足掛け6年にわたる茨城放送通いは、私の人生にとって大きな学びの機会でもありました。
4月の番組改編の機会に長年お世話になった番組に一応の区切りをつけることになりましたが、突然の東日本大震災で放送が3週間中断し、あれこれ準備していたことがすべて崩れました。
こんな事情で何のお断りも出来ず、4月のアタマに突然のお別れ放送となってしまいました。
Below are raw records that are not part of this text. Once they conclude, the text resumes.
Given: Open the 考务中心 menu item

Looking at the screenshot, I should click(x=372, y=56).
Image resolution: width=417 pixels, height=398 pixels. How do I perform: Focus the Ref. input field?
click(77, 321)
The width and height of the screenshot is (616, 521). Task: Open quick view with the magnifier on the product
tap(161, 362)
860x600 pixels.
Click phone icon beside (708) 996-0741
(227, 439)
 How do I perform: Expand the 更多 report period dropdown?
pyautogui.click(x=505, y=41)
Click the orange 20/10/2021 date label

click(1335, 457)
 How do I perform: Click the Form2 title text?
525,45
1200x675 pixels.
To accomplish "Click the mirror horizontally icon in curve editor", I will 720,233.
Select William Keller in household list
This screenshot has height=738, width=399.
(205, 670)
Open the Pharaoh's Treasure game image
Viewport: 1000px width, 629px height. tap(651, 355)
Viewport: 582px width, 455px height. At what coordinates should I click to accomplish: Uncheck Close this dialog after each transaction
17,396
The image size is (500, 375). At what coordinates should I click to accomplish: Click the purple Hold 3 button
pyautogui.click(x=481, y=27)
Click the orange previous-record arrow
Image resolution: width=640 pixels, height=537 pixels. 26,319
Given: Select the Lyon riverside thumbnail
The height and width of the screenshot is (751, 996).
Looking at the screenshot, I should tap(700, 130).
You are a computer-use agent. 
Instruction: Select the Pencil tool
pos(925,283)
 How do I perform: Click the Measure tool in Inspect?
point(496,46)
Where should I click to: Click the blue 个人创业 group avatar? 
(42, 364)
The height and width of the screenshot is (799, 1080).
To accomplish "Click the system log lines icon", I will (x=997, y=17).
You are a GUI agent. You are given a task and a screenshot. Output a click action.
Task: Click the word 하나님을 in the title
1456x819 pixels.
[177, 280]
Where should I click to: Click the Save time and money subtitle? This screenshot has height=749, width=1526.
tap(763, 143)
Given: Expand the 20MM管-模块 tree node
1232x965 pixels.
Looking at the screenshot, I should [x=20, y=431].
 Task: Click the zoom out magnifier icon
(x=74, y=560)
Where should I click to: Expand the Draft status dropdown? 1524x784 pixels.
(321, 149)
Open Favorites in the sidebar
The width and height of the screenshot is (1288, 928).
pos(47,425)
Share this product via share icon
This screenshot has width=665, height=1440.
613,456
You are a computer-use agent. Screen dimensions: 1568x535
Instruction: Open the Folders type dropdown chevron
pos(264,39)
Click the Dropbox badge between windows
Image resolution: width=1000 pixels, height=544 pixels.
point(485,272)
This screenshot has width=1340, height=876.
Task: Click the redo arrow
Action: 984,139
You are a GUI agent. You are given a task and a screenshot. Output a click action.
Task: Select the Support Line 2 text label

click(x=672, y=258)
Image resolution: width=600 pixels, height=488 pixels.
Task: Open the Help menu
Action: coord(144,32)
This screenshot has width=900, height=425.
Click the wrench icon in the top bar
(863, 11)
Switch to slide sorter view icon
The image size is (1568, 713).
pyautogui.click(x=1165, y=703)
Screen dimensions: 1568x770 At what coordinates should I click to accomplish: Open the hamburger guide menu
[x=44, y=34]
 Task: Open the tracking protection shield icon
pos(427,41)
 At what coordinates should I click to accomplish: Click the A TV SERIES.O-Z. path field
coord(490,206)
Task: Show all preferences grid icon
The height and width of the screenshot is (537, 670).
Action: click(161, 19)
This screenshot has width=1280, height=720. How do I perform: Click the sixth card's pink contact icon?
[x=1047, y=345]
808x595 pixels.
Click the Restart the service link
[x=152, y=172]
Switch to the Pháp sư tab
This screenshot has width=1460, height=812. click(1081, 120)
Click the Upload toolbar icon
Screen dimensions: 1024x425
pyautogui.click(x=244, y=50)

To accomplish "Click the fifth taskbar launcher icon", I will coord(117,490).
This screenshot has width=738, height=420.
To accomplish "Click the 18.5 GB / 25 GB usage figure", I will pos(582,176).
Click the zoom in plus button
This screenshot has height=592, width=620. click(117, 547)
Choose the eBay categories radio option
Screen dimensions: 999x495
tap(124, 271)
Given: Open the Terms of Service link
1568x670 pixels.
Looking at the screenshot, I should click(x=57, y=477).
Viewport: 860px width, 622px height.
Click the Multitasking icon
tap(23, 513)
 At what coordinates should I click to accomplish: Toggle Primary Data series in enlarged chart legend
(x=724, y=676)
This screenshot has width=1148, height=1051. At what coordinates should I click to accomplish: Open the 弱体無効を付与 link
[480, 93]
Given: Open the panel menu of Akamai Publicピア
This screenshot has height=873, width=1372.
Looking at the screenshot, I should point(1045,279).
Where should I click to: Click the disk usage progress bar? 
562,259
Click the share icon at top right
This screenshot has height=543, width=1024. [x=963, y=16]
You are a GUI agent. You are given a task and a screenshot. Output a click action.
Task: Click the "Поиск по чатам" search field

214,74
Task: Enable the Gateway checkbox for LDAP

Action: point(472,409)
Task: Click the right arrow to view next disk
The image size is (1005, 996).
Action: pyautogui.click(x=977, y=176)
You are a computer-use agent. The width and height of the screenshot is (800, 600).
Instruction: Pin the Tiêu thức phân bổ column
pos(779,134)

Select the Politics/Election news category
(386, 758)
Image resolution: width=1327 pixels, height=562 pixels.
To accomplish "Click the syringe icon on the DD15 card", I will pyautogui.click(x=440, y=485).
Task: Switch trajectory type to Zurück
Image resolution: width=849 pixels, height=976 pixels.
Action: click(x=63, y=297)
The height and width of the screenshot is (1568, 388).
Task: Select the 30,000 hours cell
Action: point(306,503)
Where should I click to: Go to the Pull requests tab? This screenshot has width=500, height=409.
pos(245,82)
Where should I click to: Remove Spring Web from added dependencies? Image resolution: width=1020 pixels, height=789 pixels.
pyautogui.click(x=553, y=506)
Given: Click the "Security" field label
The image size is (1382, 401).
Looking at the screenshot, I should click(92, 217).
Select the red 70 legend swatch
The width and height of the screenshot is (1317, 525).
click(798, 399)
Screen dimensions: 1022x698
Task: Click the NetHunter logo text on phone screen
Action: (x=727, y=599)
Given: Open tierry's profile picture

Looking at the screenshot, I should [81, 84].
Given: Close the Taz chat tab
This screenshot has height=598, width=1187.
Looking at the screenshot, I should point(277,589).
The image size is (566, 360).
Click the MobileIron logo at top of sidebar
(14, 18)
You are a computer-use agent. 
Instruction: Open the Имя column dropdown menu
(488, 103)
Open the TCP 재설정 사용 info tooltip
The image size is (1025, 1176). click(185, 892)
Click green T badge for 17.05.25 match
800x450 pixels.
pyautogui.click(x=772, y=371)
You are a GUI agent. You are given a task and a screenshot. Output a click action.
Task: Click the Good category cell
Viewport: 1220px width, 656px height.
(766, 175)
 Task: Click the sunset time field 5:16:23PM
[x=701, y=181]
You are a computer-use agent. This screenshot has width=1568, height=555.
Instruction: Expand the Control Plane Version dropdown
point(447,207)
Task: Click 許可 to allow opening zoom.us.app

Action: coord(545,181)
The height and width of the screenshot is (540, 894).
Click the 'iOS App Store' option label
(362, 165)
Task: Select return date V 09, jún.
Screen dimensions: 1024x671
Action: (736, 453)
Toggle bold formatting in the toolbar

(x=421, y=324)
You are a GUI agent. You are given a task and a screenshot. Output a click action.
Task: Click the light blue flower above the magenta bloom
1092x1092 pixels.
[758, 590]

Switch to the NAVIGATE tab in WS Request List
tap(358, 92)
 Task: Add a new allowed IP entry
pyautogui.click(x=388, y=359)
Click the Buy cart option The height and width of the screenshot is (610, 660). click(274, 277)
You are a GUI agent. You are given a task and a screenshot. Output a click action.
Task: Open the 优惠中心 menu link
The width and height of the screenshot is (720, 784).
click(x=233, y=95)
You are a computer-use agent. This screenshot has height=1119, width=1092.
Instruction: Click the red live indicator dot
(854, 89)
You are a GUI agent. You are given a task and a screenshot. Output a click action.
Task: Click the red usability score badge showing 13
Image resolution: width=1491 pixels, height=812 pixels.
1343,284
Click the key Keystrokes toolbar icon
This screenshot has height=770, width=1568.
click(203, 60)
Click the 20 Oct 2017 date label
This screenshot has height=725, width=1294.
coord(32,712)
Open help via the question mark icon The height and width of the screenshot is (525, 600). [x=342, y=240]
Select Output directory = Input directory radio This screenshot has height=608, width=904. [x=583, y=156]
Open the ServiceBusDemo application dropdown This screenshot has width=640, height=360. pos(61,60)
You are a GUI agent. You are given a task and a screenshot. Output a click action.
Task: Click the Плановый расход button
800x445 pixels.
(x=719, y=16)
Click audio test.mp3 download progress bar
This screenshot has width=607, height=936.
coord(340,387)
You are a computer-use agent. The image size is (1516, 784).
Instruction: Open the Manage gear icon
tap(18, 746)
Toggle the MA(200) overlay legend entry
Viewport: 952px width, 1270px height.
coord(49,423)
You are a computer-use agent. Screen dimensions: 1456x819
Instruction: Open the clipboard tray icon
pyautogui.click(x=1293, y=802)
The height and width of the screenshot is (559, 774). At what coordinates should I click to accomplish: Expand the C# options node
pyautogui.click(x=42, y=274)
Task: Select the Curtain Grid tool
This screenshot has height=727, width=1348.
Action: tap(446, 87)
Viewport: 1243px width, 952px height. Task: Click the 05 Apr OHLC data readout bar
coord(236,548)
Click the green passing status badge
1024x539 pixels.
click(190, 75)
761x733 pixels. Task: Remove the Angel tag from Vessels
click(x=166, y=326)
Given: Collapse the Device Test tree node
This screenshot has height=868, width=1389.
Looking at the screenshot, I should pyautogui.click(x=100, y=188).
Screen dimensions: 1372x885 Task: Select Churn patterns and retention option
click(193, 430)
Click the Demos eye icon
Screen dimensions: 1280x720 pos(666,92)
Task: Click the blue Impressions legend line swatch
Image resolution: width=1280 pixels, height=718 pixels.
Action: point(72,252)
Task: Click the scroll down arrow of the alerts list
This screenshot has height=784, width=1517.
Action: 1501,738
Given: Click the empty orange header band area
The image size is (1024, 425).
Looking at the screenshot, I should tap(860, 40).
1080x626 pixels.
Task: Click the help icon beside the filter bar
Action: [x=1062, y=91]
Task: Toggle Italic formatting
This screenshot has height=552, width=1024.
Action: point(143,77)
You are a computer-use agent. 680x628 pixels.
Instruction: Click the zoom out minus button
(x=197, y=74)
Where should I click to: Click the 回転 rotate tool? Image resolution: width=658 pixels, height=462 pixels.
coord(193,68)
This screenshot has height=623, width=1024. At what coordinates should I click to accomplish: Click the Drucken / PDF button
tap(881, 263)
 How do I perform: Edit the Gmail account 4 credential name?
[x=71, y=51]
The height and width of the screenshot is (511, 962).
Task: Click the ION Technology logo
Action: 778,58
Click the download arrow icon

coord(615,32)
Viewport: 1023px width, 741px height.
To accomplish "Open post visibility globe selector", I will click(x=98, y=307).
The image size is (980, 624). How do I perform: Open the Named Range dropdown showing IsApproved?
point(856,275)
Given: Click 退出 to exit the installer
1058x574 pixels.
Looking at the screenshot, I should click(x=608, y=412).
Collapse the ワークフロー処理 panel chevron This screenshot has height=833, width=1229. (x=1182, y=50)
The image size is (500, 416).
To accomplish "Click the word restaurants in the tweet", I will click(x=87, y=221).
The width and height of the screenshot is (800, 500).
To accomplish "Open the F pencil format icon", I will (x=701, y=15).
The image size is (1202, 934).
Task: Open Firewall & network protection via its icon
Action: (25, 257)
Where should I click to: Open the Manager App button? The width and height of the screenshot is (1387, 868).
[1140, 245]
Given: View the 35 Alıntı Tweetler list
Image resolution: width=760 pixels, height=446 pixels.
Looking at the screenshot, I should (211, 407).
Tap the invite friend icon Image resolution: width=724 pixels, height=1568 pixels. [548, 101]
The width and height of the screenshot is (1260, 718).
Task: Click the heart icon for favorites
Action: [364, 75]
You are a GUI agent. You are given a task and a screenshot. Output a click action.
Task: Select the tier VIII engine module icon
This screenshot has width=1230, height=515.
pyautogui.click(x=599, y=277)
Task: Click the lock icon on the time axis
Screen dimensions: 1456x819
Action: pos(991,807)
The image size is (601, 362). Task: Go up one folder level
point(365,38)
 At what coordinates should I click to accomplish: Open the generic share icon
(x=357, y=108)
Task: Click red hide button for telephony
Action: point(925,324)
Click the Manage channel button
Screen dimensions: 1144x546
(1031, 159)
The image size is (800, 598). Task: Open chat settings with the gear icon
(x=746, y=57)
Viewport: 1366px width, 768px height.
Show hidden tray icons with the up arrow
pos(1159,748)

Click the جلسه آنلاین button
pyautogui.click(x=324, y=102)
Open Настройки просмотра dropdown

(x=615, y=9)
実に悔しいことでした。
残念であったことは間違いないのですが、この番組のなかでお伝えしたのが復興のライブや慰問などで皆さんと再会するという約束でした。
震災から早くも2ヶ月が過ぎました。
3月に訪ねた茨城は空路も陸路も不自由で、やむなく神戸からクルマを走らせましたが、ガソリンの確保が難しく車内に爆弾並みのガソリンを備蓄しての旅でした。
今回はかなり落ち着いた状況で事前にオファーのあったライブや慰問先訪問が目的でしたから比較的安心感のある茨城行きでした。
そんな中今回ただ一つ、私たちにとって興味深いハプニングが加わりました。
随分前になりますがある日番組にリクエストがありました。
「鉄人27号」のラジオネームの投稿でしたが、単なる音楽のリクエストだけでなく妙に人柄と生き様を感じる不思議なお便りが届きました。
その主が那珂市にあるお蕎麦屋さん「藤兵衛」のご主人であることがわかりました。
IBSのヘビーリスナーでもあり、IBSスタッフもご贔屓の店だとあとで判るのですが、それ以後我々の公開放送やライブにも忙しい中を駆けつけてくださりお付き合いが始まりました。
温かい人柄で特にMasacoさんも大きな励ましをいただいたこともあり忘れられない方です。
人生って摩訶不思議なものです、しばらくお会いしていない間に突然見舞われたお店の火災や今回の地震など、ご主人が駆け抜けた人生そのものがまだ繰り返されているようにも感じます。
お店は再建され営業されていますが身につまされる思いです。
久しぶりに美味しいお蕎麦をいただいき、帰り際にMasacoさんがこのご主人に尋ねました。
「藤兵衛さん、お昼やすみは何時からですか?ちょっとお話したいことがあるんですけど・・・」
このお店のレジにこんな言葉が小さく掲げられています。
「百人のお客様より、一人のそば好きのお客様を大切にしたい」手打ちそば処・藤兵衛 店主
この時、相方のMasacoさんが私に言ったことは、
「いつもレジ横のあの言葉が気になっていた・・ライブではいつも百人以上のお客さんに呼びかけていたけど、今回は一人のラジオ好き、歌好きのお客さん、藤兵衛さん一人の為に歌っていいかしら・・?」
クルマには路上ライブに備えたアンプやマイクがスタンバイされています。
いつでもどこでもOKです。
お店が終わって一息ついた約束の午後4時・・・再び店内に入りました!
そこで初めて今回の主旨「藤兵衛さん一人のためにライブをしたい」と告げました。
一瞬驚いた表情の店主でしたが、観客がたった一人のライブが始まりました。
店の奥の席に一人の観客・・入り口にこれも一人の歌い手が位置し、これまでの茨城の思い出や多くの思いとともに感謝の言葉でつづられました。
世界で一番小さなコンサートが開催されました。
歌い終わってから返礼の店主藤兵衛さんの言葉も大きな感動がありました。
うっすら浮かぶ涙か汗かわかりませんが、二人の表情をみながら私の中でも過去に無い特筆すべきライブであったことは間違いありません。
団塊の世代の私と同じ世代の一人のリスナーを結びつけたMasacoさんの歌の力に感謝したのは言うまでもありません。
これからも一人の為に歌う機会があれば喜んでお伺いしよう・・と心に誓ったのも事実です!
再会を約束し那珂市を離れましたが温かい言葉に励まされ、茨城の旅はまだ続きます。